The Ising model in 2 dimensions with a Monte Carlo algorithm

  1. A simple example of a Monte Carlo algorithm is a method that can be used to evaluate the number \(\pi\). This method generates \(N\) sets of two random numbers \(x_i\) and \(y_i\) from a uniform probability distribution between \(-1\) and \(1\), and counts how many times \(N_{\mathrm{in}}\) the numbers obey the following relation \(x_i^2 + y_i^2 \leq 1\). The ratio \(4 N_{\mathrm{in}}/N\) approaches \(\pi\) as \(N\) increases. Explain why this is the case (conceptually). [Hint: making a little drawing in the \(x,y\)-plane may be helpful]

    The condition \(x_i^2 + y_i^2 \leq 1\) defines a disc in the \(x,y\)-plane with area \(\pi\), whereas the random numbers are generated from a uniform distribution from a square domain in the \(x,y\)-plane, with area \(4\). On average one would expect that the number of points obeying the condition \(x_i^2 + y_i^2 \leq 1\) would be proportional to the area of the disc, and the total number of points generated would be proportional to the area of the square.

  2. Use the python code to see what the 2-dimensional Ising model typically looks like:

    1. at high and low temperature

    2. for large and small negative values of \(J\) and \(H\)

    3. for positive values of \(J\)

    Use the code here… (or see the lecture slides)

  3. Did the results of the previous question make sense, physically?

    At high temperature, entropy should be dominant, so that the number of spins in the up state should equal the number of spins in the down state, on average, and that neighbours are not correlated (only small, transient domains). At low temperature, the free energy of the system is mainly determined by the energy of the system, so that the system will tend towards the lowest energy state. This state may depend a little on whether \(J\) is positive or negative, and whether \(H\) is finite or zero.

    Large values of \(H\) will tend to align all spins in the direction of \(H\). Large negative values of \(J\), while keeping \(H=0\) will tend to create large domains of aligned spins. Large positive values of \(J\) will create large domains where all the spins are oppositely aligned as their neighbours.

  4. Bonus: Find the critical point. How did you find it? [hint: trial and error is perfectly acceptable - but one could use several forms of information to check whether the system is close to the critical point or not]

    There are several ways to find out… e.g. close to the critical point, the energy fluctuations will increase strongly.
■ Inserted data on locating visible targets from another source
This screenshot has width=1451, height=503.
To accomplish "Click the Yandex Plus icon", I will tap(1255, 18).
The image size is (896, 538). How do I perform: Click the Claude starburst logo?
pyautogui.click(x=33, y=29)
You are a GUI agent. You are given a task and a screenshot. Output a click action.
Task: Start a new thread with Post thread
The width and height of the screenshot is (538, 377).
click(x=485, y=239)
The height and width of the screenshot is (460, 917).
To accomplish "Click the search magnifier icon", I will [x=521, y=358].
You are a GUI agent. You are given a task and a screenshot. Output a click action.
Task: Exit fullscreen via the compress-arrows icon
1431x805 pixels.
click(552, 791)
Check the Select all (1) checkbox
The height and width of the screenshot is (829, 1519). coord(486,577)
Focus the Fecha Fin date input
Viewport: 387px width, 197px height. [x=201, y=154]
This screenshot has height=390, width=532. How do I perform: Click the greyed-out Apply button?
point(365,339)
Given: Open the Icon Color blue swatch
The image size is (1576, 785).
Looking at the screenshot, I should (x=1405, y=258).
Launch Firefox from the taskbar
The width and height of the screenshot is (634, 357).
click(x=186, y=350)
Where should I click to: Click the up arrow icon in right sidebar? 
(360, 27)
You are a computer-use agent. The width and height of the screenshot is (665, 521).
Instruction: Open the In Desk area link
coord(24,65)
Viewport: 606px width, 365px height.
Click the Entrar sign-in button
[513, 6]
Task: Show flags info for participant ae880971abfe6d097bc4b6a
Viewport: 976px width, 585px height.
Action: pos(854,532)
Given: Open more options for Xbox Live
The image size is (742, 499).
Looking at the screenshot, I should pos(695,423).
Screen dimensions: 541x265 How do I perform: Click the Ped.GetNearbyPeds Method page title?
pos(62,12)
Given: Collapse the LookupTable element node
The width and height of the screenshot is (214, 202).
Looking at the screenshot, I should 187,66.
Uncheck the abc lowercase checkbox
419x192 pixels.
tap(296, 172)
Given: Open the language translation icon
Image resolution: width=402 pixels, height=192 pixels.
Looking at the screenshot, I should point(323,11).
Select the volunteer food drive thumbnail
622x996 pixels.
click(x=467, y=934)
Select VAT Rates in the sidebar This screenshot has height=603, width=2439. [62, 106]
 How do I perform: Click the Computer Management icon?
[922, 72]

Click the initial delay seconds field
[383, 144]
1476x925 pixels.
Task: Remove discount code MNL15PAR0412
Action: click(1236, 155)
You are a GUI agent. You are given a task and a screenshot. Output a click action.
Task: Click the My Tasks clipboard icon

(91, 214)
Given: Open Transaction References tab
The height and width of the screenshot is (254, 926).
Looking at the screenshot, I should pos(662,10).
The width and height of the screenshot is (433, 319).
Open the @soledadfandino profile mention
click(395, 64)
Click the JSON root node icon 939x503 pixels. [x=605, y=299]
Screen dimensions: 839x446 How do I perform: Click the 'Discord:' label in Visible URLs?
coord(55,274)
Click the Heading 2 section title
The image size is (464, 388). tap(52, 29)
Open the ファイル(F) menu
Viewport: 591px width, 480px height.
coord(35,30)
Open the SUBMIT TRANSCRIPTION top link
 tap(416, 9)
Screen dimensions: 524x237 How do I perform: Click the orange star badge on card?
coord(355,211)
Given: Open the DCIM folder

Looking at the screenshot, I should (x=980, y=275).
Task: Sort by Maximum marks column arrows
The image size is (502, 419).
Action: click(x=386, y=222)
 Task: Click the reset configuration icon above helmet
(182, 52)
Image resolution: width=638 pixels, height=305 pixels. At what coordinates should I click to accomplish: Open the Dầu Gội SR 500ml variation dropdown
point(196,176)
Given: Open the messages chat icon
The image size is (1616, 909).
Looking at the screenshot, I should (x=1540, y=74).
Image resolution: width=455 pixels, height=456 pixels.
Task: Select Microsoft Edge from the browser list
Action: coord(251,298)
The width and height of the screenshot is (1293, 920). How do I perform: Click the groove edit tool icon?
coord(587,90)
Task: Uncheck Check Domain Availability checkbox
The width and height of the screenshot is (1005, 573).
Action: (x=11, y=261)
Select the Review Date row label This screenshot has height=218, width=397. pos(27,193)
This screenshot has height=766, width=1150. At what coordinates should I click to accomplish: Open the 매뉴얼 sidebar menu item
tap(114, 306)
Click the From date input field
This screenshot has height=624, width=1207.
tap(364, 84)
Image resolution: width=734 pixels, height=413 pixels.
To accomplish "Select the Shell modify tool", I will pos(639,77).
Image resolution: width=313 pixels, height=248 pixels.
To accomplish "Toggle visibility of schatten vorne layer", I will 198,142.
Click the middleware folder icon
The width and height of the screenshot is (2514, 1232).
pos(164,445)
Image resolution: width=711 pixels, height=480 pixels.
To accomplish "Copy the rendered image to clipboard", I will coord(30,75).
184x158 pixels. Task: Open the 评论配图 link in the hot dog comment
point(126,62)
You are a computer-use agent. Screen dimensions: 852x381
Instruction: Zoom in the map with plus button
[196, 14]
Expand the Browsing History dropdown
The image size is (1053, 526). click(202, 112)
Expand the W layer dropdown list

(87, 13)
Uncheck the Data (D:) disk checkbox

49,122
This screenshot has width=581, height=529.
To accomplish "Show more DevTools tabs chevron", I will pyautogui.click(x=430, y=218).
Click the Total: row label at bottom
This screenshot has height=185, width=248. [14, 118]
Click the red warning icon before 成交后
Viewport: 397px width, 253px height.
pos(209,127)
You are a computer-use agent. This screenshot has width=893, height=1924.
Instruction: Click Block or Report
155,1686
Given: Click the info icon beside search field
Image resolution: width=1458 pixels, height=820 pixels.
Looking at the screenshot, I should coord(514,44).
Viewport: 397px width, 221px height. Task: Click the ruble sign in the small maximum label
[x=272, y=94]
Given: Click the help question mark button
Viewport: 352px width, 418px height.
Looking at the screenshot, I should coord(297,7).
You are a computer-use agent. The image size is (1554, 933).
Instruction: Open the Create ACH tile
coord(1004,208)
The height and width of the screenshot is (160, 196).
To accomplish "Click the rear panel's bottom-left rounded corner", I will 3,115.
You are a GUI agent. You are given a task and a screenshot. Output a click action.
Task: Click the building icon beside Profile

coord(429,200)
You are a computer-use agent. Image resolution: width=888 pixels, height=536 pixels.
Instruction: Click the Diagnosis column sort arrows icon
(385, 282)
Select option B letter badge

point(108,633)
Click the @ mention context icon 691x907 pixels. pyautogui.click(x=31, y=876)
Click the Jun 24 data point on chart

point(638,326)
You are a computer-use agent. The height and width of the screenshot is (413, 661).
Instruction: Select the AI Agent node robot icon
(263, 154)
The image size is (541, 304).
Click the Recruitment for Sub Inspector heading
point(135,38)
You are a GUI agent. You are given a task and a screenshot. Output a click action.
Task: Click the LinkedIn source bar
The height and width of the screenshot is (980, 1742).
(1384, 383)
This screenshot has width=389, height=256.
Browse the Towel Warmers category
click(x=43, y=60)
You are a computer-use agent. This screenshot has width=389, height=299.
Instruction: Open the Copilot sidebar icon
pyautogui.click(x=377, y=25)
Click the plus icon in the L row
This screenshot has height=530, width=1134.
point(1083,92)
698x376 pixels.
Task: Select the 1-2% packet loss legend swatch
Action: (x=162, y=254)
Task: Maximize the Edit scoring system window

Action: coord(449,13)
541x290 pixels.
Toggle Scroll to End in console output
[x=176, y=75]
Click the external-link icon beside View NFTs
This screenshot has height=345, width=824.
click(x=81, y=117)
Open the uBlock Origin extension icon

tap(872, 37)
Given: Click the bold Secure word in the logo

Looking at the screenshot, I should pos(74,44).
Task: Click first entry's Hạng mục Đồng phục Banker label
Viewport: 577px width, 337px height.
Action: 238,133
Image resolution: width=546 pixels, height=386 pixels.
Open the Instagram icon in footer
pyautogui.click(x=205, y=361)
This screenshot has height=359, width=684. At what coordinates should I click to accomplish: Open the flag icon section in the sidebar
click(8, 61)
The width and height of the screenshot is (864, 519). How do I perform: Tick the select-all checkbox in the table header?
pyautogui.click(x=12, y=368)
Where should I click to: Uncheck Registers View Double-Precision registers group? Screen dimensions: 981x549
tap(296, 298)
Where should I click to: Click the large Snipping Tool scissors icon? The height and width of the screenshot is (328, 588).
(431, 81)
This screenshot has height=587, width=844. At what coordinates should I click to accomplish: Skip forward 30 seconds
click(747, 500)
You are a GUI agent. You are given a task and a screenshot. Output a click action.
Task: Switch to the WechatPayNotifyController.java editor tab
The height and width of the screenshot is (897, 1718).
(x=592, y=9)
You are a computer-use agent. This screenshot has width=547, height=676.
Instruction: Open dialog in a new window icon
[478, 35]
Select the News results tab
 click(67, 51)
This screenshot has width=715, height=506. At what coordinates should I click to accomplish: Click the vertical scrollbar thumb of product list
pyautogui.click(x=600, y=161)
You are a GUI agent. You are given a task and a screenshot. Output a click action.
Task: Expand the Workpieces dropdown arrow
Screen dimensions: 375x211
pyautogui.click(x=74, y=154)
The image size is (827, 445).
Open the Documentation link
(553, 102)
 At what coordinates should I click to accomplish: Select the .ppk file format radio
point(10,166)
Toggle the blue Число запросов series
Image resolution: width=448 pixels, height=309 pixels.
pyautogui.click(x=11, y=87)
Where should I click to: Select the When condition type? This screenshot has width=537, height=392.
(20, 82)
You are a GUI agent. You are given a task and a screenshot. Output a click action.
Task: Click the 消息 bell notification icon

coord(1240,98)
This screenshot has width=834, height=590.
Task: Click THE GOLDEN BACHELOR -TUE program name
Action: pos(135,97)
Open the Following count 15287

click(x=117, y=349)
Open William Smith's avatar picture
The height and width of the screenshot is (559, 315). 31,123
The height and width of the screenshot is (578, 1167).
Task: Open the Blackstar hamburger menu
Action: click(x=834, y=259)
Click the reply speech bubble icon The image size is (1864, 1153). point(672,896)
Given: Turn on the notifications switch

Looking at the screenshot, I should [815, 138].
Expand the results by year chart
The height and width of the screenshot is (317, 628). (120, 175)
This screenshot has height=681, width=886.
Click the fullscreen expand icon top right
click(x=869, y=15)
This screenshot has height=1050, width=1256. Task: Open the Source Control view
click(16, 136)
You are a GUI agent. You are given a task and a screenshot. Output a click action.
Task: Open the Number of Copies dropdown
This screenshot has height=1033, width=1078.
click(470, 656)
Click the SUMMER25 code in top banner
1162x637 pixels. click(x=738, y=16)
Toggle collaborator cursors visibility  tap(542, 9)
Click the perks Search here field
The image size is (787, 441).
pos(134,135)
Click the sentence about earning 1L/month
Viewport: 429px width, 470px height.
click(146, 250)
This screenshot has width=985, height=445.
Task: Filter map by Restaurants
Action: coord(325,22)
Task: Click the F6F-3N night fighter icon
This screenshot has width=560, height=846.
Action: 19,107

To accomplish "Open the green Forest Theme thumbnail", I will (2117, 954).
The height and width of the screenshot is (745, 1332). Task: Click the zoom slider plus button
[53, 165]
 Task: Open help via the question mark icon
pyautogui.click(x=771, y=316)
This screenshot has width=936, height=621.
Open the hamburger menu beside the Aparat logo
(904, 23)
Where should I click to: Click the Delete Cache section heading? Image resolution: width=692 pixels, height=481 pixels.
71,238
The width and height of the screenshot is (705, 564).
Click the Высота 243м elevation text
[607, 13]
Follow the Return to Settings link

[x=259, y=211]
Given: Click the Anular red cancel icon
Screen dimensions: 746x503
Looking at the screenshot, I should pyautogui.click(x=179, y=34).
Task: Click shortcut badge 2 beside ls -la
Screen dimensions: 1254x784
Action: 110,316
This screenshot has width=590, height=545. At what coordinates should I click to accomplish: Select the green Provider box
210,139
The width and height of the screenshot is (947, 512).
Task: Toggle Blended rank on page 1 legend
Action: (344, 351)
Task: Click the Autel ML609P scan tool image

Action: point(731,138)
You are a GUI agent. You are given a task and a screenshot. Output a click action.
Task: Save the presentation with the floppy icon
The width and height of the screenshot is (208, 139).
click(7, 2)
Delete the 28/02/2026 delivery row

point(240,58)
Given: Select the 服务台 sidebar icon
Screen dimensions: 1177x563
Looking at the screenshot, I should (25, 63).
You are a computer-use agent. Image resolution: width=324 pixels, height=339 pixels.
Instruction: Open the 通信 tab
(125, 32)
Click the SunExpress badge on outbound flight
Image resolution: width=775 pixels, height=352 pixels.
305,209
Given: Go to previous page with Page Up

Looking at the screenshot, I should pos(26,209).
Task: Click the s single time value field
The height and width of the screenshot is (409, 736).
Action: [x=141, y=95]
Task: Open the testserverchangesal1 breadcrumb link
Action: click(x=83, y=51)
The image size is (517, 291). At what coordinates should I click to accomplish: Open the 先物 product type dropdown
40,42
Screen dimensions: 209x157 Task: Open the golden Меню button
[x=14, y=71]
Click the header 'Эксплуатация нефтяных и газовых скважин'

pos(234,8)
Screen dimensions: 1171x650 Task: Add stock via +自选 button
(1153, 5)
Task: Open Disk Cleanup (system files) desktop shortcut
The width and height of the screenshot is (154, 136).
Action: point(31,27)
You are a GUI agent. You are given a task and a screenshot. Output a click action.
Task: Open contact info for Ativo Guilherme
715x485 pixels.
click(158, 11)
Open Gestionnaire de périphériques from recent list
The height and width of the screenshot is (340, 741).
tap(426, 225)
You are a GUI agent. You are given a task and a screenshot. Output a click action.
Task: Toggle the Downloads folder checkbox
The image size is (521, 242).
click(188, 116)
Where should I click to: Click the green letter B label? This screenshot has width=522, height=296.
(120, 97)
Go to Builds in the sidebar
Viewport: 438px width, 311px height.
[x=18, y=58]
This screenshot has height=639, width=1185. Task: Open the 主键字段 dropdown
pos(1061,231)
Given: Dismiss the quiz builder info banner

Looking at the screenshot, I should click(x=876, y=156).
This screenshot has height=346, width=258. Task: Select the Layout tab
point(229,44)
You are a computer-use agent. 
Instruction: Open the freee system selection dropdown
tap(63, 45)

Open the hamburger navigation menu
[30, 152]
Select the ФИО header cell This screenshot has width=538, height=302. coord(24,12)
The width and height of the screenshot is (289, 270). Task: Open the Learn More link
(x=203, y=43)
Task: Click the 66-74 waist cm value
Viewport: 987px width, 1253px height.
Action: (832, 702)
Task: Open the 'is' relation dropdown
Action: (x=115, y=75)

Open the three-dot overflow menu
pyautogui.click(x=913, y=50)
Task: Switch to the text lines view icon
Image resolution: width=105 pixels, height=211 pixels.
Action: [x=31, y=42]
The system will have large density fluctuations, which cause the energy fluctuations to spike. One can also look at the domains of aligned spins. The size of these domains will increase strongly, while the system still has a spin close to zero on average (if \(H=0\), which is a wise choise if one is seeking the critical point). These domains span all possible length scales that one could simulate.